### TEXT EXCERPT
>>>>

I would like to draw attention to a recently published paper by Herrera et al. (FEBS Letters 2025, doi:10.1002/1873-3468.70195), which shows that red light (660 nm) stimulates mitochondrial fatty acid oxidation in keratinocytes via AMPK‑dependent phosphorylation of ACC, without altering expression of electron transport chain complexes. I believe this paper is highly complementary to the current study.

Herrera et al. demonstrate that red light increases basal, ATP-linked, and maximal oxygen consumption rates in keratinocytes specifically through enhanced fatty acid oxidation (inhibited by etomoxir). This independently validates the central finding of the current manuscript, i.e., red light boosts lipid metabolism, strengthening the robustness of this concept.

While the current manuscript focuses on the SIRT4-MCD axis, Herrera et al. identify AMPK phosphorylation and ACC inhibition as key effectors. The authors can integrate and expand their discussion, since SIRT4 downregulation may converge on AMPK activation, or they may represent parallel, reinforcing mechanisms. This would enrich the mechanistic model and open new hypotheses.

The mechanism of photobiomodulation: Herrera et al. explicitly challenge the prevailing paradigm that red light acts solely via cytochrome c oxidase (by showing long-lasting effects, unchanged OXPHOS protein levels, and no difference in permeabilised cells). The current finding (red light acts through SIRT4 downregulation, i.e., not direct enzymatic activation) aligns perfectly with Herrera´s critique.

Long-term metabolic effects-Herrera et al. show that a single red light exposure elevates oxygen consumption for up to 2 days. The current study focuses on changes at 12-24 h. Their data extend the time window and suggest that the metabolic reprogramming you describe may persist longer than currently discussed, which is clinically relevant.

Discussing Herrera et al.'s results would not only acknowledge independent, corroborating evidence but would also allow the authors to position their SIRT4-centric mechanism within a broader, emerging understanding of red-light photobiomodulation.

<<<<

### WORK ITEM A
In the comment on red light and fatty acid oxidation, how long does a single red light exposure keep oxygen consumption elevated, according to Herrera et al.?
### WORK ITEM B
Write the next part of the comment on red light and fatty acid oxidation, starting after its final sentence.

### GIVEN RECORDS

>>>>

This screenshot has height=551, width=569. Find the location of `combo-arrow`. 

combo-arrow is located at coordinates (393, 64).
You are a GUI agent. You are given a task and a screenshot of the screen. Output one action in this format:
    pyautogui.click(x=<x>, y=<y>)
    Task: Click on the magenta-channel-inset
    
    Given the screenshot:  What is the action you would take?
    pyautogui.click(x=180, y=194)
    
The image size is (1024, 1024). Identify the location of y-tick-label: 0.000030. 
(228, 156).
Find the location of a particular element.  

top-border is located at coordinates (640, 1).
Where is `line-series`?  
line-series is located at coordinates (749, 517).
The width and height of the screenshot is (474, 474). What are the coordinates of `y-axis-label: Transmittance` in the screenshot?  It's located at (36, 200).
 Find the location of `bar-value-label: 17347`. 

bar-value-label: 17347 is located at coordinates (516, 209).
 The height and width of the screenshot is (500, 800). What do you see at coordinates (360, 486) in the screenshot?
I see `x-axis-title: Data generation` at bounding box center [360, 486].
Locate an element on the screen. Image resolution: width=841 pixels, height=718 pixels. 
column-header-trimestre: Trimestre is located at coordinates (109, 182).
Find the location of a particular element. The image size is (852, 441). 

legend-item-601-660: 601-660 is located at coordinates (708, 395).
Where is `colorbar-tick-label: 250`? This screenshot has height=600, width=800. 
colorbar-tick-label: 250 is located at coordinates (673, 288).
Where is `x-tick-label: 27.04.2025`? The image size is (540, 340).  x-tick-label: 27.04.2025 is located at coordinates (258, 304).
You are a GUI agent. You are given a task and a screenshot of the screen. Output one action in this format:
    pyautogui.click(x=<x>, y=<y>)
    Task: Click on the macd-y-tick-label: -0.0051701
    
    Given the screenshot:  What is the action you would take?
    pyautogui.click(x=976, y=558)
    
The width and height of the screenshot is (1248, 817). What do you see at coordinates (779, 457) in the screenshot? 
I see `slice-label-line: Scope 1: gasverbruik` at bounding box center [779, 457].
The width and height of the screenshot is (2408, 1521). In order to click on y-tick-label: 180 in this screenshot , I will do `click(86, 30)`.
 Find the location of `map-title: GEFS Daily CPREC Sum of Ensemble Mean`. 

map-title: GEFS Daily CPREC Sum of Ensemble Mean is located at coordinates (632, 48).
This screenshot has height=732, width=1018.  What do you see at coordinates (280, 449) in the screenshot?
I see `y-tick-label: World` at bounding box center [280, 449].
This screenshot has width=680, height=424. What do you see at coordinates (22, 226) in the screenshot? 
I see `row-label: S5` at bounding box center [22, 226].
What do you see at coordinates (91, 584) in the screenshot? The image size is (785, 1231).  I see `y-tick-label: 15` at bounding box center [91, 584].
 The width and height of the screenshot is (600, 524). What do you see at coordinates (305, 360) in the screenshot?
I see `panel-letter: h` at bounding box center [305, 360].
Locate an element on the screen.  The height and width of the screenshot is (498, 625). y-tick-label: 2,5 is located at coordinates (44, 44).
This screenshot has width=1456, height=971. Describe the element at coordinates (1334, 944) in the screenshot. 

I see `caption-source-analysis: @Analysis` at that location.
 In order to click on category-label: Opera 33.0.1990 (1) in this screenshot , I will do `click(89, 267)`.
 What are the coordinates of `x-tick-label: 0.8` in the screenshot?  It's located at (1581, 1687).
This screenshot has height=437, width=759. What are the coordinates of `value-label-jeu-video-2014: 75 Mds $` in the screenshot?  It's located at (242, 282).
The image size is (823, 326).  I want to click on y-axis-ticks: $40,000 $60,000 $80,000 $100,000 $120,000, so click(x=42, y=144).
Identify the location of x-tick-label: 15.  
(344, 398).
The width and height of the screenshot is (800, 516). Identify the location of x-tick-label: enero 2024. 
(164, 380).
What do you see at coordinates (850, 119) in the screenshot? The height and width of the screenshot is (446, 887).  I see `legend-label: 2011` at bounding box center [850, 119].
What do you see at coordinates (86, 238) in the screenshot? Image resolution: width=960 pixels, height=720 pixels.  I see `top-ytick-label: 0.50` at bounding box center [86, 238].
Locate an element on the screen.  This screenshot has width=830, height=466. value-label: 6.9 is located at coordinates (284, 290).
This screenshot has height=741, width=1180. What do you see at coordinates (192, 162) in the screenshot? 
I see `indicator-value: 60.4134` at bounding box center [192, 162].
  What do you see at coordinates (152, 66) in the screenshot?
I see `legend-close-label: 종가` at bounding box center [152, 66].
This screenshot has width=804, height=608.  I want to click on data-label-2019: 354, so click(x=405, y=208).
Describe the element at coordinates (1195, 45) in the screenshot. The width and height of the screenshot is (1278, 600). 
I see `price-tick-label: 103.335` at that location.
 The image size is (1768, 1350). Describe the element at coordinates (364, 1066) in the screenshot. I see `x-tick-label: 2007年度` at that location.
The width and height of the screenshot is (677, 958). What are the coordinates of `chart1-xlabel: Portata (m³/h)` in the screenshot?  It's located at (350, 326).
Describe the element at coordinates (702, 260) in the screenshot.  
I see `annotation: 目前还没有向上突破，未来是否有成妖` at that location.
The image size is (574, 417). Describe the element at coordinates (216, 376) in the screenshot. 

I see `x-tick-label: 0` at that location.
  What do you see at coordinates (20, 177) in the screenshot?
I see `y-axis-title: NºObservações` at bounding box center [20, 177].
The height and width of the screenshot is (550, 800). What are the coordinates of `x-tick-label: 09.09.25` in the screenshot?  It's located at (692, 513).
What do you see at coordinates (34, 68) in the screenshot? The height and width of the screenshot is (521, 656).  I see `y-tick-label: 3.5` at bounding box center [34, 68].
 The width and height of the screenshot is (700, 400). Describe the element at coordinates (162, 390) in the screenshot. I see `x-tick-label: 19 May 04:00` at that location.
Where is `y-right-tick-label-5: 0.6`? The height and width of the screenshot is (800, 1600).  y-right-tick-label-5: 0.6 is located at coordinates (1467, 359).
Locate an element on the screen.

<<<<

### RESPONSE BOX A
Up to 2 days.

### RESPONSE BOX B
We would like to thank the reviewer for providing us with constructive suggestions for discussion. Our results showed that under red light conditions, both glycolipid and lipid metabolism were activated in keratinocytes, and cellular metabolic flux increased. The activation of lipid metabolism directly led to an increase in metabolism-associated H3K9ac and drove the upregulation of anti-aging-related genes; we believe this is key to the anti-aging effects of red light. Mechanistic analysis combining proteomics and acetylation proteomics revealed that red light significantly downregulated SIRT4 expression and increased the acetylation of MCD, a protein regulated by SIRT4 that governs cellular fatty acid oxidation rates. Through validation using cell-level knockdown and inhibitors, we confirmed that SIRT4 inhibition exerts anti-aging effects in vitro and that inhibiting MCD function under red light conditions suppresses H3K9ac. These results establish the role of the SIRT4-MCD signalling axis in mediating the anti-aging effects of red light.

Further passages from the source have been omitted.